# What you will do
Return each entry exactly, omitting nothing.

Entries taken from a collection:
____________________
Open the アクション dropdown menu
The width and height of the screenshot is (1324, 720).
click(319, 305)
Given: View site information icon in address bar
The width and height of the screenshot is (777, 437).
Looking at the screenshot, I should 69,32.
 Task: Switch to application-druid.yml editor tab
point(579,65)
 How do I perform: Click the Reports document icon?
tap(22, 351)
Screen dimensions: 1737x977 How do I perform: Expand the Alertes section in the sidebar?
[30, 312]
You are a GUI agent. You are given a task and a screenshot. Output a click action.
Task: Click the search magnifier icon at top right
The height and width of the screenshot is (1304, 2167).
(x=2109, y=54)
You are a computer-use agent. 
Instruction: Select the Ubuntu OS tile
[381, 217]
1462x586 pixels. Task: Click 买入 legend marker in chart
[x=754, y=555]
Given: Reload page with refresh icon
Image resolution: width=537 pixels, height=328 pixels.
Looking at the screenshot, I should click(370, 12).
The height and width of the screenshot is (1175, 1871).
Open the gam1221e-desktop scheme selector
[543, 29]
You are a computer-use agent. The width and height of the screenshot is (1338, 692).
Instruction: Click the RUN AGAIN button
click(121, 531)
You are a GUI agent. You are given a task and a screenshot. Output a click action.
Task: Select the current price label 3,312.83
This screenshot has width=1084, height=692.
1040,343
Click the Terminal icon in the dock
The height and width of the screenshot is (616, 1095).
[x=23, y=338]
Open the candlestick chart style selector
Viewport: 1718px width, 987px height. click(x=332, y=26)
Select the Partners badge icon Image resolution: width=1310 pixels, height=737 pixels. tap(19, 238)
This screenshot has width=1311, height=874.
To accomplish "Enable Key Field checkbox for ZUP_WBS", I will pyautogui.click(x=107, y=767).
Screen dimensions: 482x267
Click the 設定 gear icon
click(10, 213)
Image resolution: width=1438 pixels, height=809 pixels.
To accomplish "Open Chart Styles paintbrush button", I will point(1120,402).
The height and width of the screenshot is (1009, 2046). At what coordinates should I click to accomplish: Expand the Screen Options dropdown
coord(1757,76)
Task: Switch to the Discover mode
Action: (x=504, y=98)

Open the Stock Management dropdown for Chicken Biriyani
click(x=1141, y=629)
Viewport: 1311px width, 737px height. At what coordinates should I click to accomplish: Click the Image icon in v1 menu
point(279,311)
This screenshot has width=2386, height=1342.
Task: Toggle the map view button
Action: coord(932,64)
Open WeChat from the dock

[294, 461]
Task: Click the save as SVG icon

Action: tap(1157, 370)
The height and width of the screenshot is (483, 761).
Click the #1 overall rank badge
____________________
# Answer space
Open the アクション dropdown menu
The width and height of the screenshot is (1324, 720).
click(319, 305)
Given: View site information icon in address bar
The width and height of the screenshot is (777, 437).
Looking at the screenshot, I should 69,32.
 Task: Switch to application-druid.yml editor tab
point(579,65)
 How do I perform: Click the Reports document icon?
tap(22, 351)
Screen dimensions: 1737x977 How do I perform: Expand the Alertes section in the sidebar?
[30, 312]
You are a GUI agent. You are given a task and a screenshot. Output a click action.
Task: Click the search magnifier icon at top right
The height and width of the screenshot is (1304, 2167).
(x=2109, y=54)
You are a computer-use agent. 
Instruction: Select the Ubuntu OS tile
[381, 217]
1462x586 pixels. Task: Click 买入 legend marker in chart
[x=754, y=555]
Given: Reload page with refresh icon
Image resolution: width=537 pixels, height=328 pixels.
Looking at the screenshot, I should click(370, 12).
The height and width of the screenshot is (1175, 1871).
Open the gam1221e-desktop scheme selector
[543, 29]
You are a computer-use agent. The width and height of the screenshot is (1338, 692).
Instruction: Click the RUN AGAIN button
click(121, 531)
You are a GUI agent. You are given a task and a screenshot. Output a click action.
Task: Select the current price label 3,312.83
This screenshot has width=1084, height=692.
1040,343
Click the Terminal icon in the dock
The height and width of the screenshot is (616, 1095).
[x=23, y=338]
Open the candlestick chart style selector
Viewport: 1718px width, 987px height. click(x=332, y=26)
Select the Partners badge icon Image resolution: width=1310 pixels, height=737 pixels. tap(19, 238)
This screenshot has width=1311, height=874.
To accomplish "Enable Key Field checkbox for ZUP_WBS", I will pyautogui.click(x=107, y=767).
Screen dimensions: 482x267
Click the 設定 gear icon
click(10, 213)
Image resolution: width=1438 pixels, height=809 pixels.
To accomplish "Open Chart Styles paintbrush button", I will point(1120,402).
The height and width of the screenshot is (1009, 2046). At what coordinates should I click to accomplish: Expand the Screen Options dropdown
coord(1757,76)
Task: Switch to the Discover mode
Action: (x=504, y=98)

Open the Stock Management dropdown for Chicken Biriyani
click(x=1141, y=629)
Viewport: 1311px width, 737px height. At what coordinates should I click to accomplish: Click the Image icon in v1 menu
point(279,311)
This screenshot has width=2386, height=1342.
Task: Toggle the map view button
Action: coord(932,64)
Open WeChat from the dock

[294, 461]
Task: Click the save as SVG icon

Action: tap(1157, 370)
The height and width of the screenshot is (483, 761).
Click the #1 overall rank badge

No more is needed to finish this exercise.